No DWA will call themselves experts, we keep venomous snakes it doesnt mean we are better than anyone else. If someone wants info on a DWA snake and isnt a little kid, people will most likely help, or when people come here and post about mangroves and FWC are just seen as wannabies and obviously think there life is in danger with this animal, FWC have nothing to do with DWA, so it shouldnt be here.


----------



## mikeyb (May 8, 2011)

Razorscale said:


> 1 person posted in this thread that posts alot in the DWA, and the rest are lurker wannabies.
> The person i speak of is slippery, and he didnt judge he just asked why is this in the DWA.
> No DWA will call themselves experts, we keep venomous snakes it doesnt mean we are better than anyone else. If someone wants info on a DWA snake and isnt a little kid, people will most likely help, or when people come here and post about mangroves and FWC are just seen as wannabies and obviously think there life is in danger with this animal, FWC have nothing to do with DWA, so it shouldnt be here.

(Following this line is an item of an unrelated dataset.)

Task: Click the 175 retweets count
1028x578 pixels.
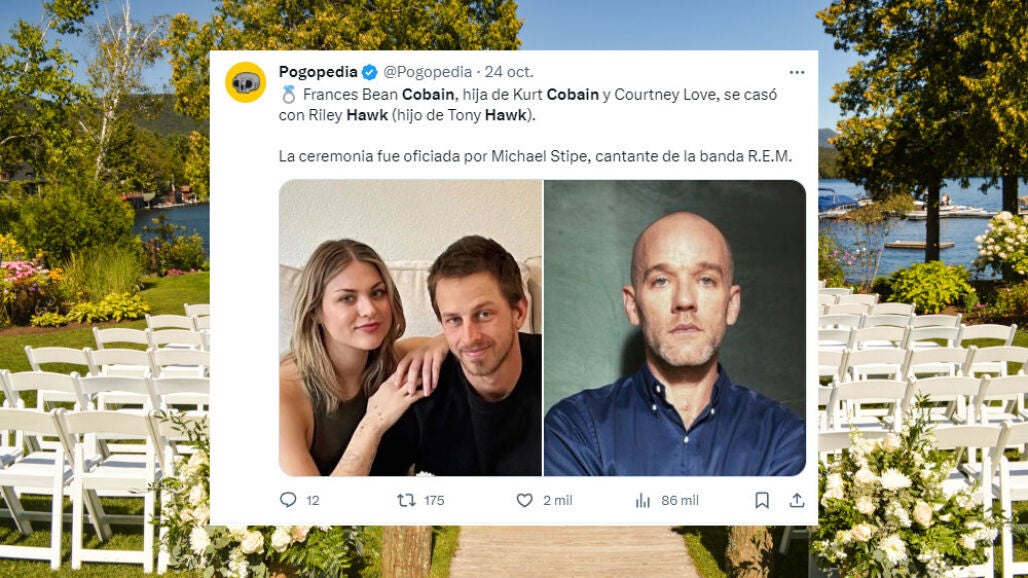Action: click(434, 501)
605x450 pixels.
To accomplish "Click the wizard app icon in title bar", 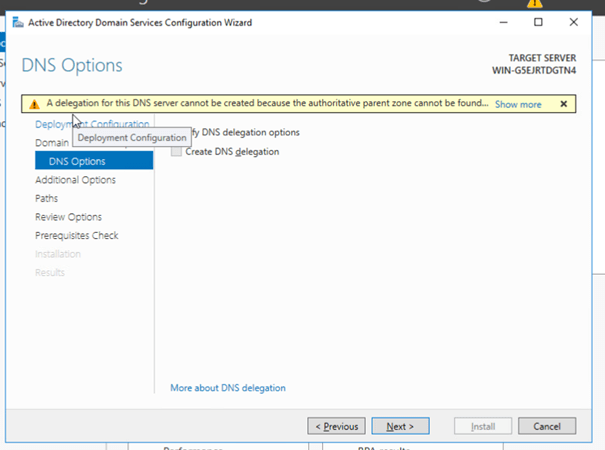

This isnt 100% true 1. not all DWA are potentially life threatening pigmy rattlers for 1 will 9 times out of 10 will leave u disfugured but not dead and a FWC has had cases of this and ive also seen things about a boiga killing a woman in thailand although this could be mis identification people die from bee stings all the time so there is the capability there. I cant see any issue with people asking about a snake that was listed and does carry venom i mean surely dwa know mre about venom than the boid keepers hmm. Think people are way too fast to flame people on here sometimes


----------



## ArmyBoy (Dec 9, 2011)

mikeyb said:


> This isnt 100% true 1. not all DWA are potentially life threatening pigmy rattlers for 1 will 9 times out of 10 will leave u disfugured but not dead and a FWC has had cases of this and ive also seen things about a boiga killing a woman in thailand although this could be mis identification people die from bee stings all the time so there is the capability there. I cant see any issue with people asking about a snake that was listed and does carry venom i mean surely dwa know mre about venom than the boid keepers hmm. Think people are way too fast to flame people on here sometimes


What planet are you living on? Of course a pigmy rattlesnake bite is potentially life threatening. Anyone who thinks otherwise is an idiot. Simple as that! Any front fanged snake is more than capable of killing a person. 

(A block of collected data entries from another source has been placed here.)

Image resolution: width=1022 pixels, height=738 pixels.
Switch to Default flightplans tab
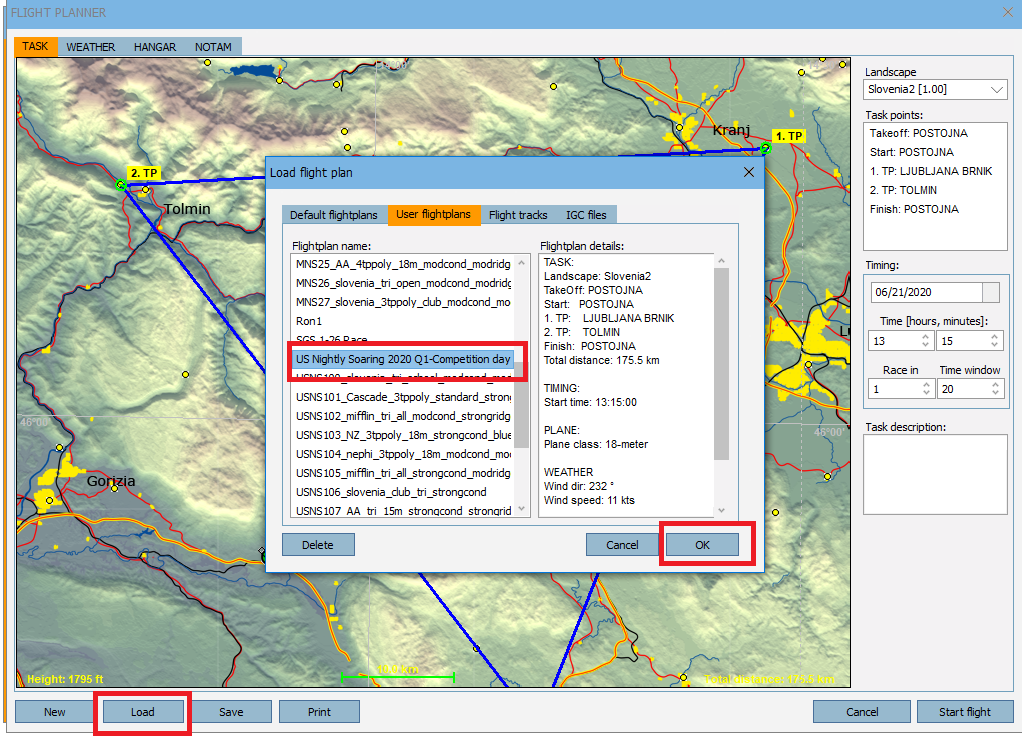pyautogui.click(x=333, y=215)
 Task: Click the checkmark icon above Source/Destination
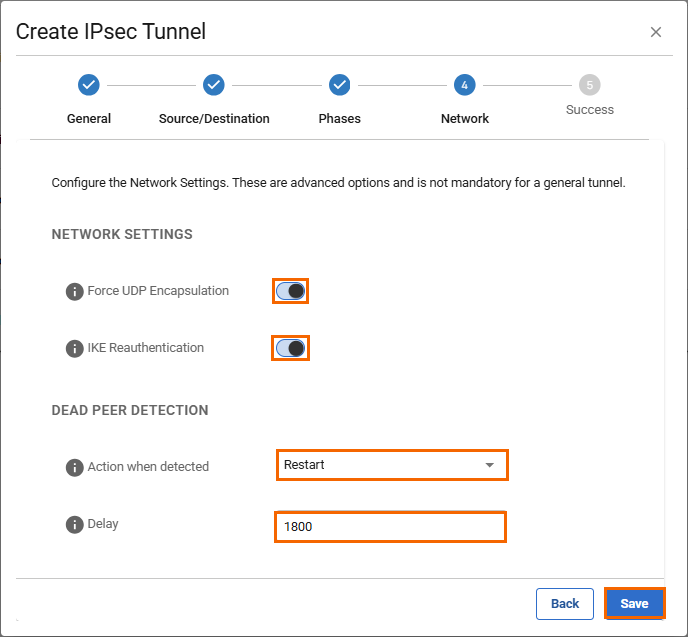pyautogui.click(x=214, y=85)
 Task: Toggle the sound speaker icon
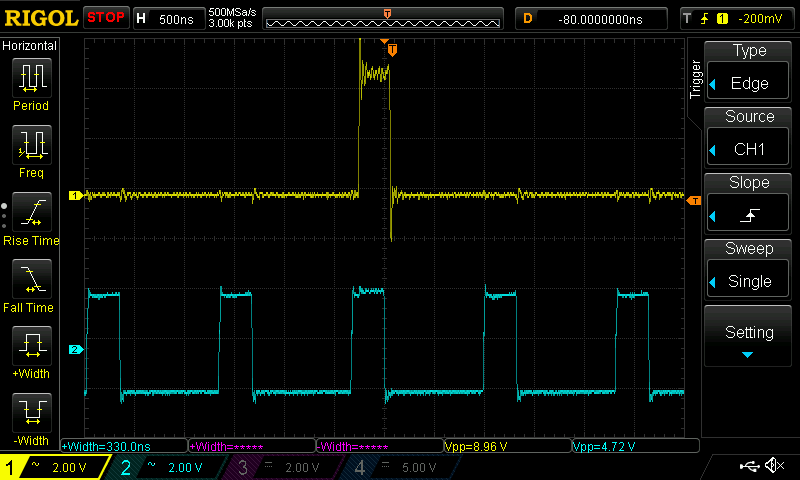pyautogui.click(x=773, y=466)
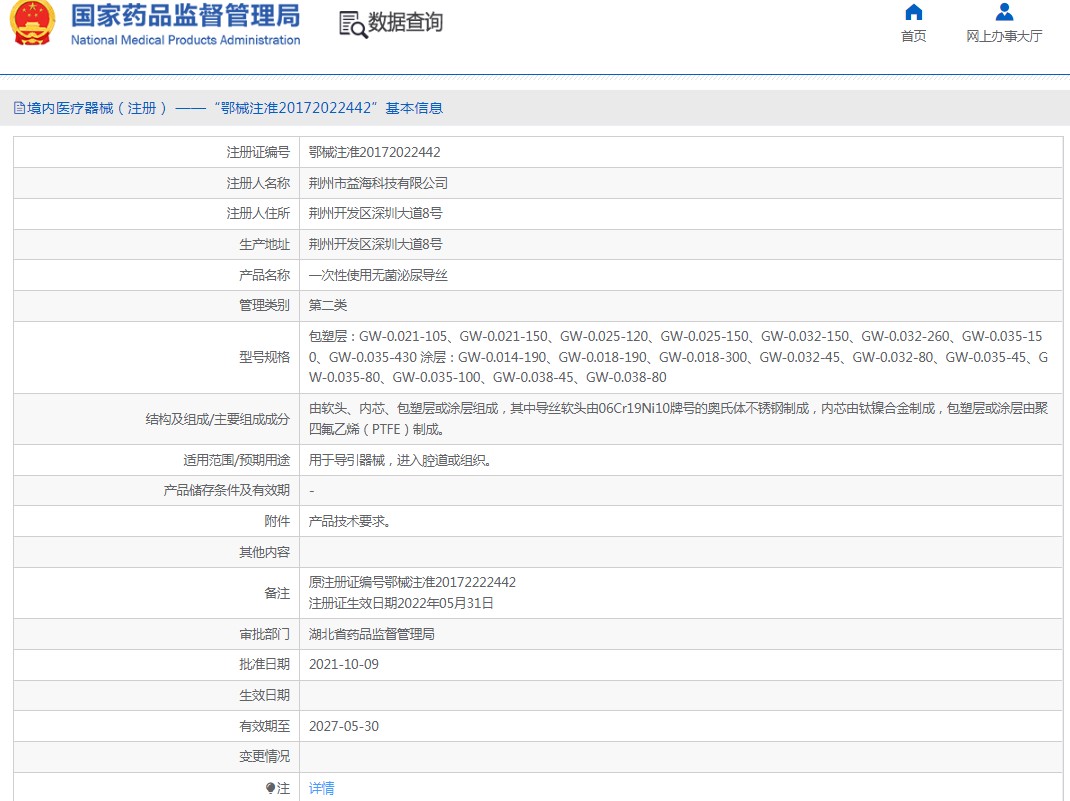1070x801 pixels.
Task: Click the national emblem logo
Action: [33, 24]
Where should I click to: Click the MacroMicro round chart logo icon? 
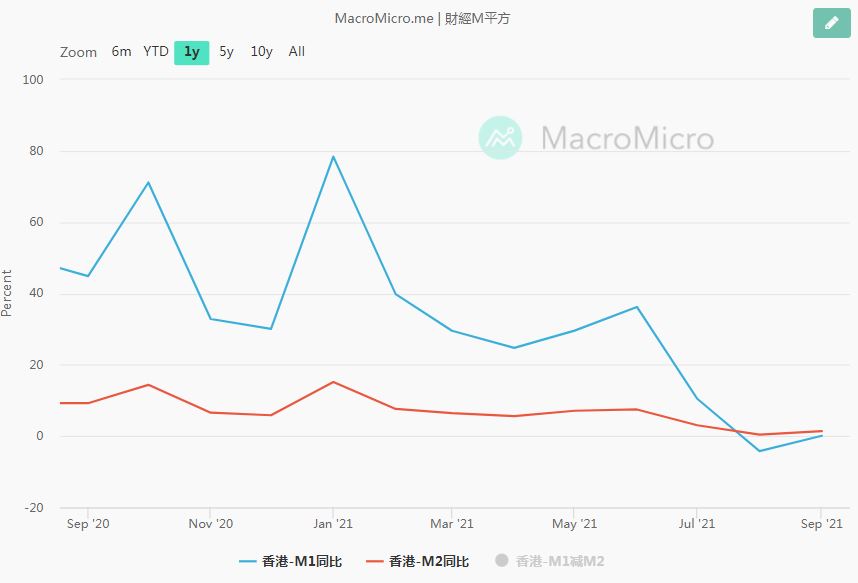point(500,138)
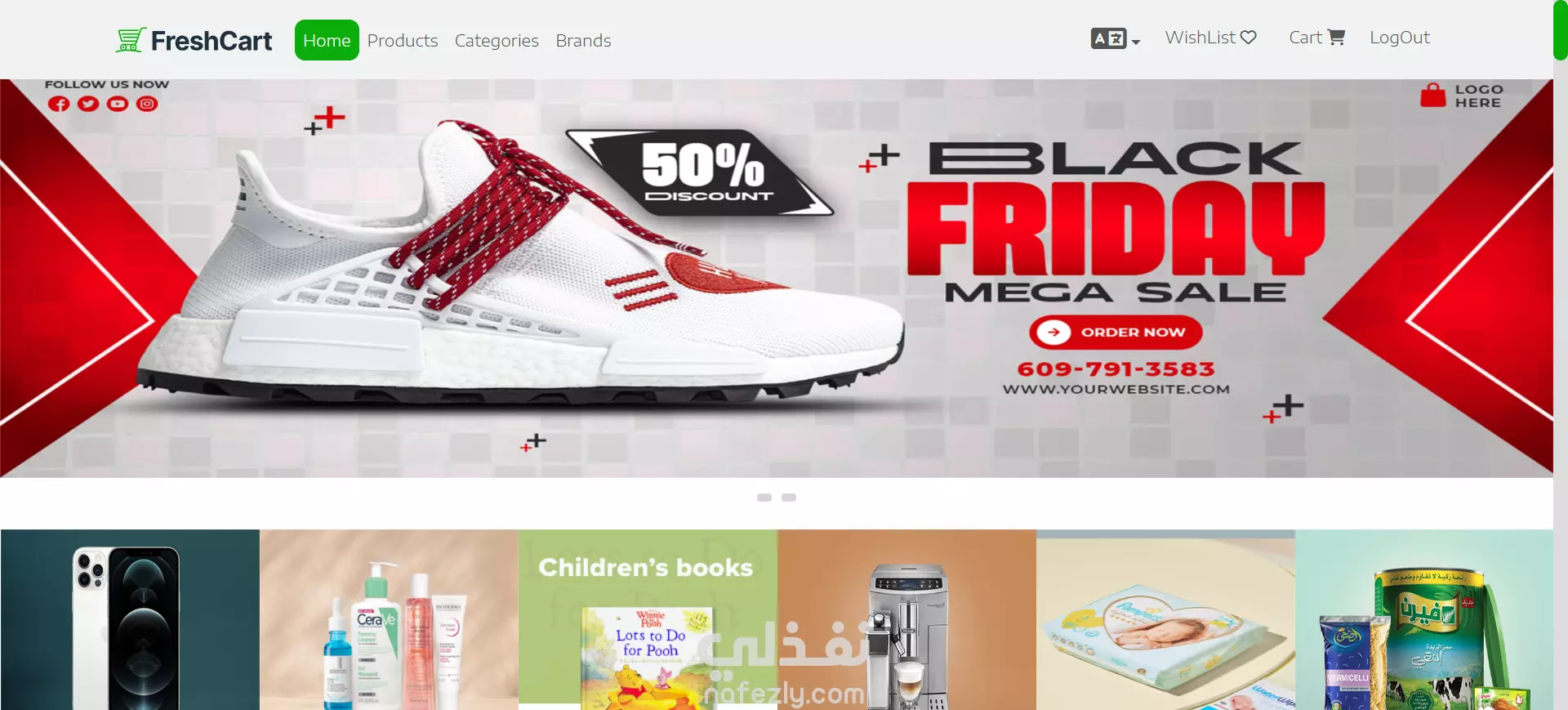Open the Twitter icon in the banner

88,104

You cannot compare a FWC to a Pigmy rattler.


----------



## Jordan94 (May 29, 2011)

steveyfarms said:


> About to get my first fwc , am an experienced big snake keeper and have read extensively but any advise would be appreciated


I thought your wife had issued you with divorce papers and you were going to lose your house?! Maybe its just me but messing someone around (me) for 2 months and and the same with another guy i spoke to (Tauempire) for anyone who wants to check, and then coming out with a lie is out of :censor: order!

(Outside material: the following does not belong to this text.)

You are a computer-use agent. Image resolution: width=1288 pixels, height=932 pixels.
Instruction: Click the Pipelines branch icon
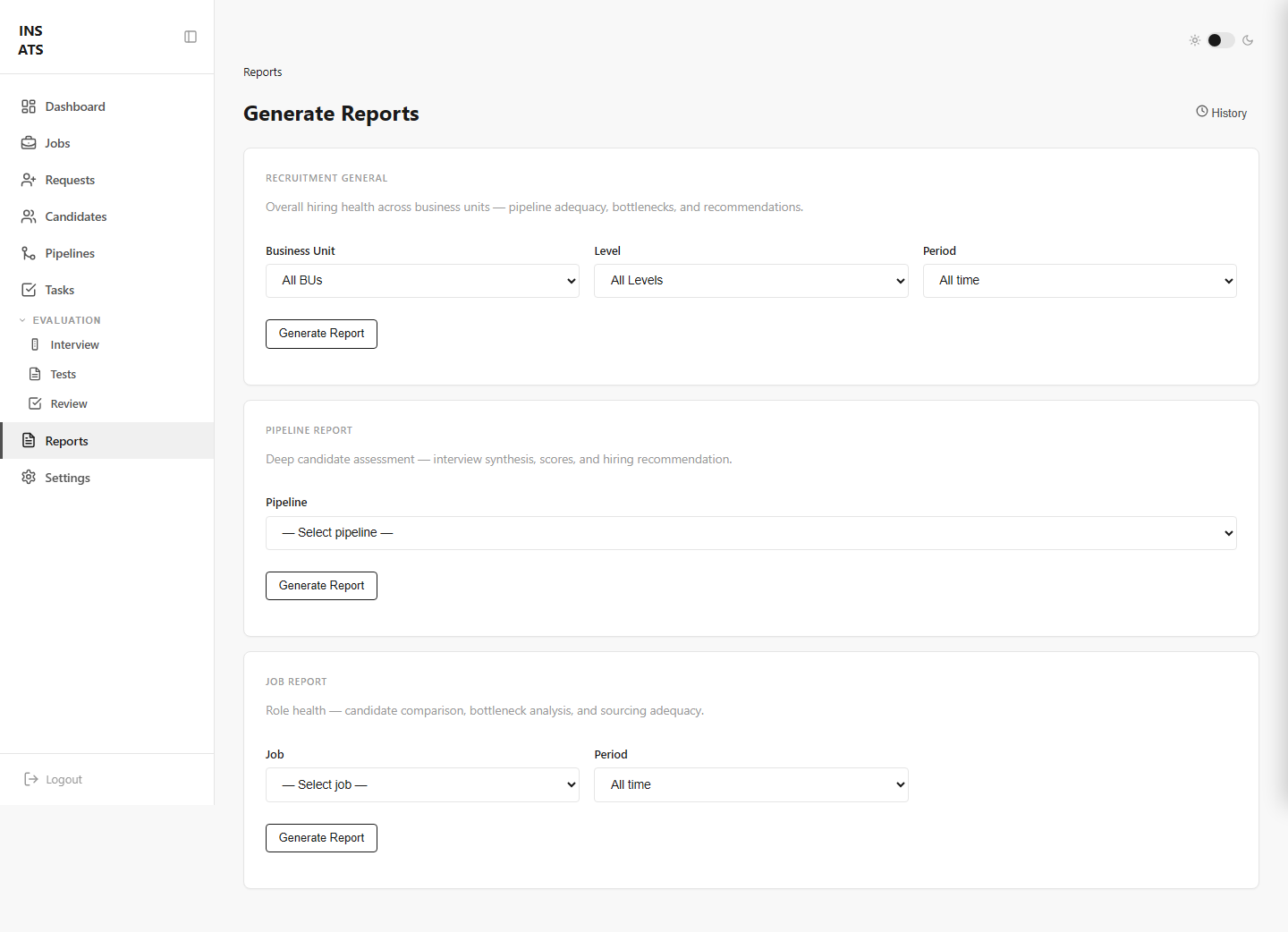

I didn't want to be one of those people that jumps down someones throat when they are asking for advice but you have got to be the biggest timewaster i have ever known!


----------



## nsn89 (Jun 11, 2011)

Razorscale said:


> 1 person posted in this thread that posts alot in the DWA, and the rest are lurker wannabies.
> The person i speak of is slippery, and he didnt judge he just asked why is this in the DWA.
> No DWA will call themselves experts, we keep venomous snakes it doesnt mean we are better than anyone else. If someone wants info on a DWA snake and isnt a little kid, people will most likely help, or when people come here and post about mangroves and FWC are just seen as wannabies and obviously think there life is in danger with this animal, FWC have nothing to do with DWA, so it shouldnt be here.


You're so ignorant. If people post about Mangroves etc in this section, it's clearly because it's more likely that venomous keepers have kept them previously or still do. 

Obviously think their life is in danger? Whether it has the most potent or least potent venom, no one wants to be tagged by it as it will cause pain. Surely humility needs to be shown towards 'non life threatening venomous snakes'. 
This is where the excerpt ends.